# Is 7 months to young for wilderness?



## zoey2010 (Mar 19, 2010)

I have been feeding Zoey Blue Buffalo LBP. She has done great on it. I want to get her off of puppy food, is she to young for the Wilderness?


----------



## sagelfn (Aug 13, 2009)

The calcium is too high for growing puppies

I think the only safe grain free food for puppies is Orijen


----------



## DJEtzel (Feb 11, 2010)

Is there a reason you want to get her off of puppy food? Ideally she should be on it until at LEAST 12 months. 

Yes, she is too young for wilderness. Keep her on a LBP food with low calcium content until at LEAST 12 months. 

If she's doing great, why change it?


----------



## zoey2010 (Mar 19, 2010)

So she need to stay on puppy food? Two weeks ago she weighed 57 lbs.


----------



## sagelfn (Aug 13, 2009)

You don't have to stay on puppy food, you could switch to an adult food that had acceptable levels of calcium for puppies but Wilderness and all other grain free foods except Orijen do not have acceptable levels.

Her weight is not the issue, she is still growing and developing and will continue to do so. Many people feed puppy food past 12 months


----------



## Lucy Dog (Aug 10, 2008)

Stick to the Blue Buffalo LBP or adult formula until at least 2 years old. They stop growing around that time, so a switch to wilderness should be ok then. 

Is there a reason you want to switch?


----------



## zoey2010 (Mar 19, 2010)

I just thought the GS did not need to stay on puppy food very long because they grow too fast on it. I have no problem keeping her on the puppy food. I just want to do what is best for her,that is the reason I asked first.


----------



## Lucy Dog (Aug 10, 2008)

zoey2010 said:


> I just thought the GS did not need to stay on puppy food very long because they grow too fast on it. I have no problem keeping her on the puppy food. I just want to do what is best for her,that is the reason I asked first.


LBP food actually has less calcium to promote slow growth which is actually good for large breed pups like german shepherds. Large breed puppy food is nice, you don't want to feed regular puppy food. Maybe that's where you're getting confused. There's definitely a difference between LBP and regular puppy.

Most grain free foods have too much calcium which is why most here will recommend not to feed until they're done growing.

It's the calcium that you need to watch out for. Blue Buffalo LBP or their adult formula (excluding the wilderness formula) should be fine until she's 2. Once she's done growing, you can switch her to whatever you want.


----------



## jakeandrenee (Apr 30, 2010)

- TASKS FOR THIS EXERCISE -
1. In the forum thread on puppy food, change "Orijen" to "Acana" in the part starting with "So she need" and going on through "have acceptable levels.".
2. Name each distinct username that heads a post in the forum thread on puppy food, giving each one only once.
3. Carry on the forum thread on puppy food from the point at which it stops.
The listing placed after this forum thread is separate material and has no connection to it.

- DATA SHOWN -
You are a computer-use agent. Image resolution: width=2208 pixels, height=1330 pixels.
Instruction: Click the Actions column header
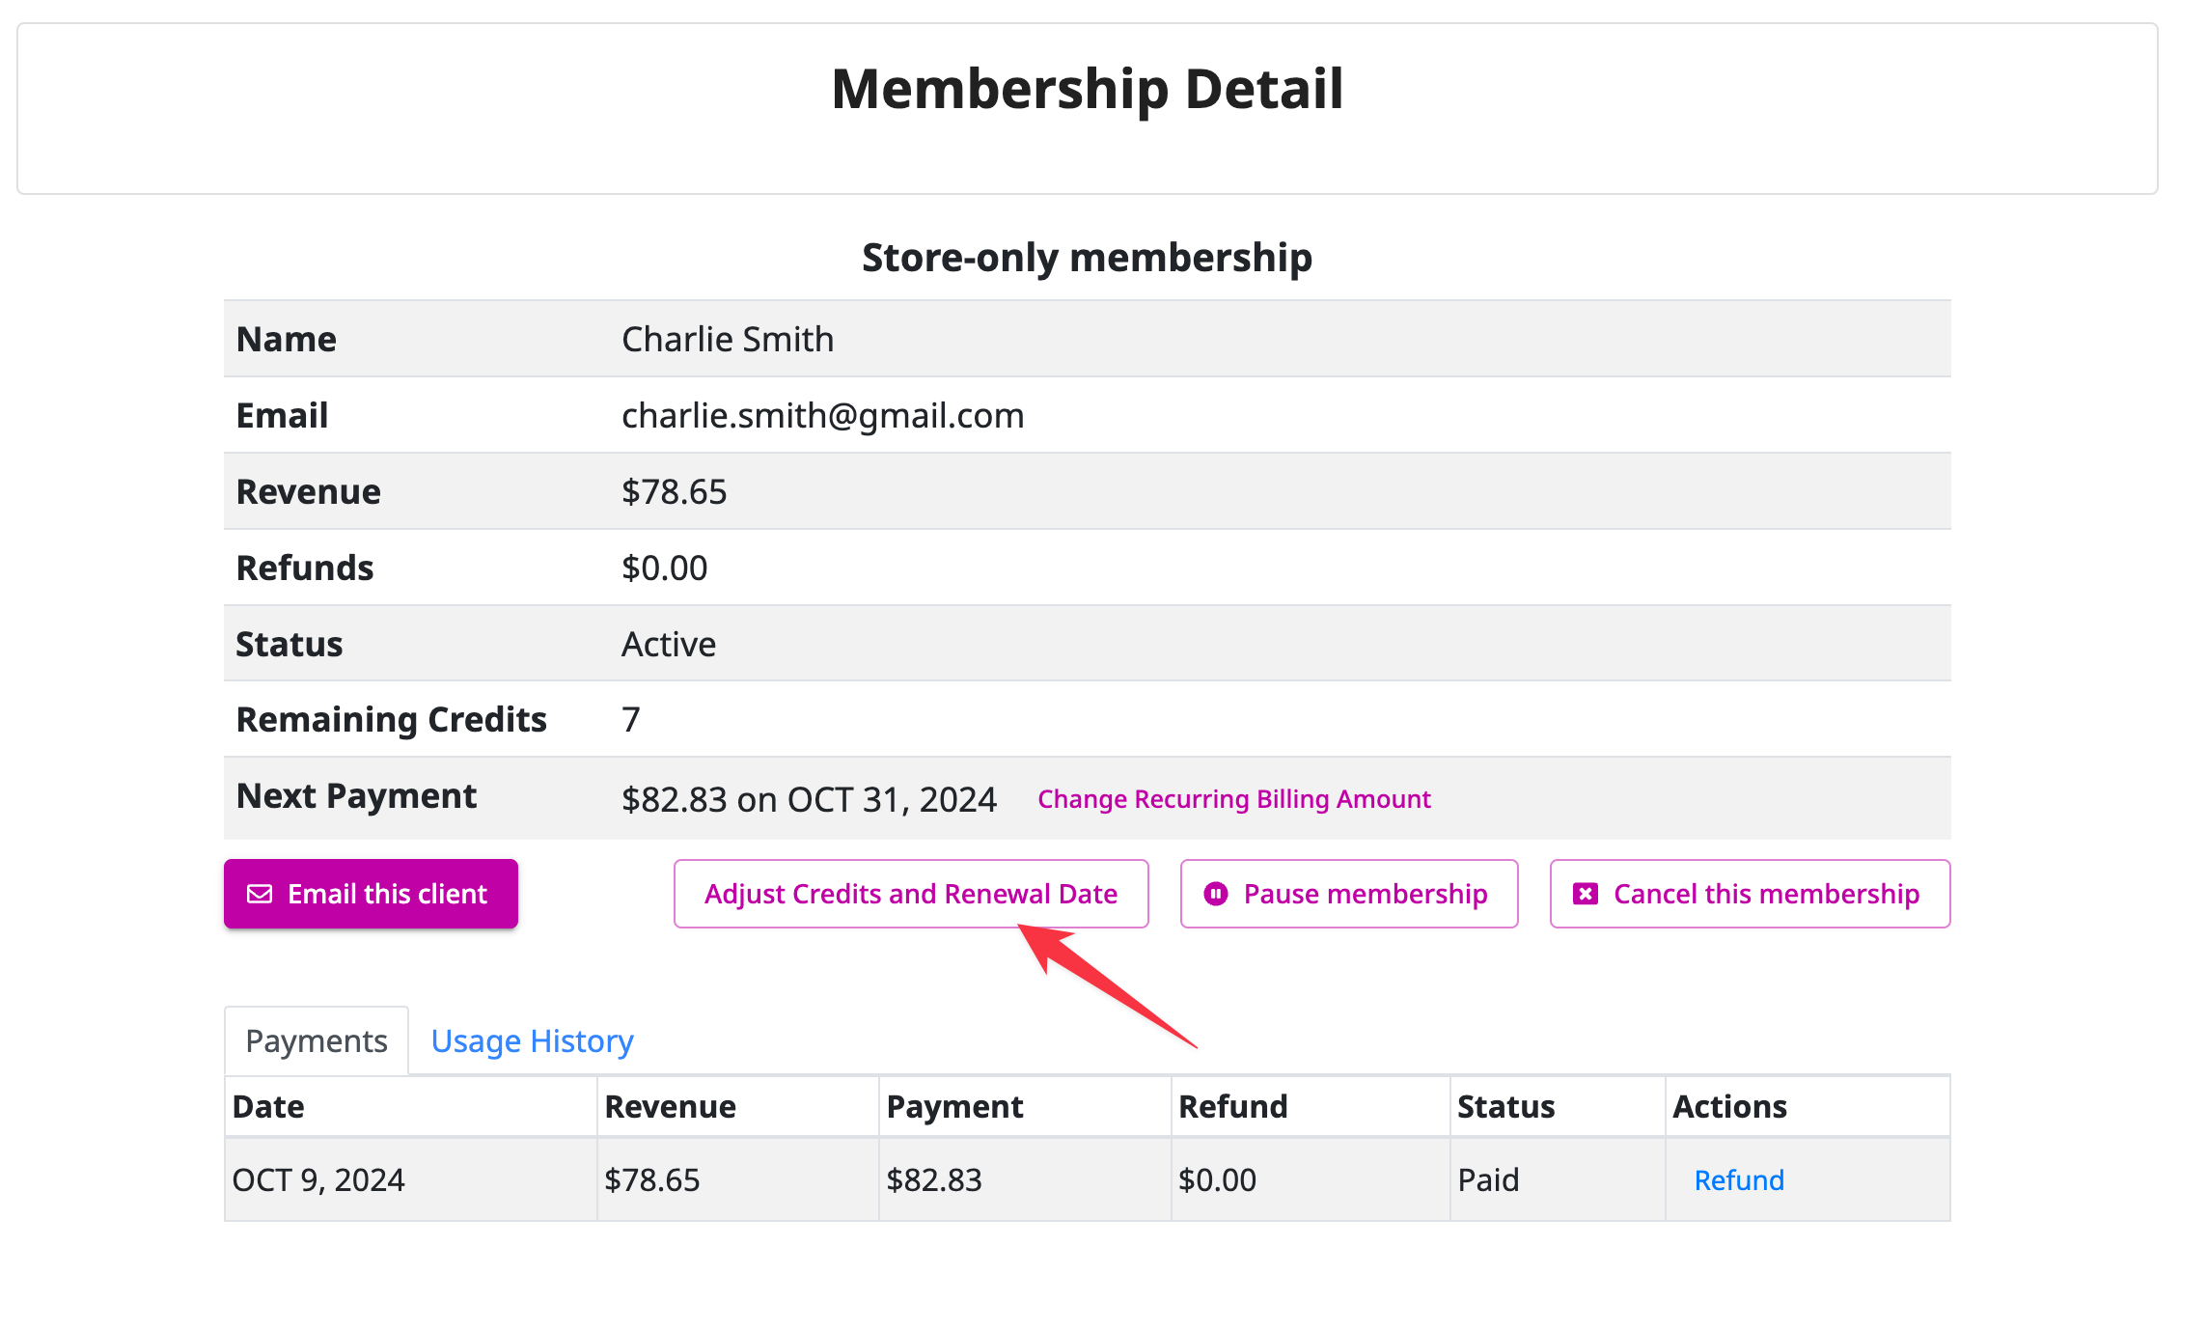[x=1729, y=1106]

- TASK RESPONSES -
1.
So she need to stay on puppy food? Two weeks ago she weighed 57 lbs.


----------



## sagelfn (Aug 13, 2009)

You don't have to stay on puppy food, you could switch to an adult food that had acceptable levels of calcium for puppies but Wilderness and all other grain free foods except Acana do not have acceptable levels.

2. zoey2010, sagelfn, DJEtzel, Lucy Dog, jakeandrenee

3.
If you are looking to go grain free for a puppy, you can try Acana grain free "Pacifica". It is safe for puppies. Acana is made by the same company as Orijen, and is high quality kibble. However although they say all flavors are ALS the Pacifica flavor is the only one I am comfortable with. Jake is 6 months and ever since I switched from BB his poops are perfect. BB just didn't agree with him. Good luck on the food search.


----------



## jent (Jun 14, 2010)

I, and many others qualified, would actually suggest not going off a LBP food until after 18 weeks. It does not hurt them to stay on it, and there is good evidence that there is still some benefit to be had from a LBP food after 1 year.

This is iVet's brand recommendation (I am currently undecided about this particularly food in general though, but they do seem to address some good concerns with the manufacturing process), but I have heard it from several veterinarians as well.


----------



## zoey2010 (Mar 19, 2010)

Thanks everyone. I will stay with the BB LBP. Zoey has done really well on it.


----------



## Whitedog404 (Mar 25, 2010)

Now I'm confused. I started giving Dexter (now 6 and 1/2 months old) half Kirkland's puppy food and half Kirkland's lamb & rice, with homemade food (cooked chicken, turkey, beef and such with veggies and brown rice). And he takes Springtime supplements daily. I was going to stop the puppy food when I ran out. Should I not?


----------



## DJEtzel (Feb 11, 2010)

It's not that they need to be on PUPPY food, it's that the calcium has to be a low content in the food or they'll grow too fast and stress bones/joints. 

I do not feed anything with calcium over 1.5% max. Orijen is cutting it close, and I would be wary feeding it, but it is grain free, which is an advantage.


----------



## Whitedog404 (Mar 25, 2010)

Shoot. I can't find the calcium content in Kirkland's.


----------



## DJEtzel (Feb 11, 2010)

I cannot find it either. The other two formulas are min. 1% and 1.5% so HOPEFULLY it's not much more.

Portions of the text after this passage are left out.